The company has reportedly demanded a blanket 20% discount on all invoices from MultiChoice’s service providers. The cut applies across the board, from office suppliers to production houses and even new contractors, in what insiders describe as a sweeping cost-reduction order from Canal+ headquarters.

While negotiations continue, payments have been temporarily frozen, according to sources quoted by Business Times.

The move follows Canal+’s full takeover of Africa’s largest pay-TV operator, now rebranded as Canal+ Africa. While the merged entity reaches over 40 million subscribers across the continent, Multichoice, over the past two financial years, faced financial losses, mounting competitive and macroeconomic pressures. It also lost 2.8 million active linear subscribers (8% year-on-year), split evenly between South Africa and the rest of Africa. 

MultiChoice has  3,269 independent service providers; Many of these small and mid-sized suppliers could be hit hard by the discount demand, which threatens to unravel long-term partnerships and squeeze already thin margins.

Canal+ did not immediately respond to a request for comment.

The Competition Commission, which approved Canal+’s acquisition in May 2025, under strict public-interest conditions, has confirmed it is assessing whether the French firm’s actions breach those conditions, particularly the clauses meant to protect small businesses and historically disadvantaged suppliers.

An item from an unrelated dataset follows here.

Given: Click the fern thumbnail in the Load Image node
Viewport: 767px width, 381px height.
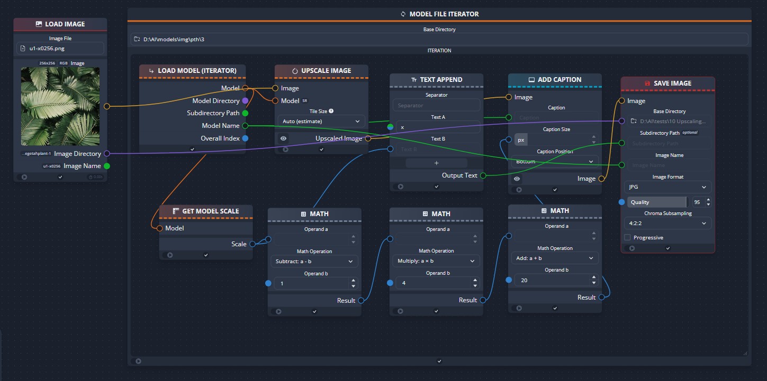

“The Commission will investigate these allegations in terms of the Competition Act 89 of 1998, as amended, to establish whether there has been a breach of the conditions of approval of the Merger,” Siyabulela Makunga, its spokesperson, said. “ If allegations are found to be true, the Commission, in terms of the Act, recommends a requisite penalty.”

“The aggressive cost-cutting measures are not surprising,” said Peter Takaendesa, chief investment officer at Mergence, an investment management firm. “But Canal+ will face both operational and regulatory hurdles as it seeks to change long-standing payment terms and supplier relationships.”

Minority shareholders face “squeeze-out”

As suppliers brace for financial strain, minority shareholders are also feeling the pressure.

On October 24, Canal+ issued a formal Notice of Compulsory Acquisition to buy out all remaining MultiChoice shares not yet tendered during the buyout process. The move, executed under Section 124(1) of South Africa’s Companies Act, allows Canal+ to force remaining shareholders to sell, completing its 100% takeover.

Once finalised, MultiChoice will be delisted from the Johannesburg Stock Exchange (JSE) and A2X, becoming a wholly owned subsidiary of Canal+. The transaction marks Canal+’s largest-ever acquisition, giving it control over a broadcasting empire that serves 14 million customers across Africa.

During the Canal+–MultiChoice acquisition, experts raised concerns about risks to media freedom, local content creators, and consumer choice. But the fallout is now spreading beyond, affecting suppliers and shareholders. 

Jamiel Carim, Partner at Africa International Advisors, a management consulting firm, said post-merger, Canal+ will need to navigate significant operational challenges, including “mismatched company cultures, incompatible tech systems, infrastructure gaps, and currency conversion risks.” Carim warned that these challenges are complex and costly to manage.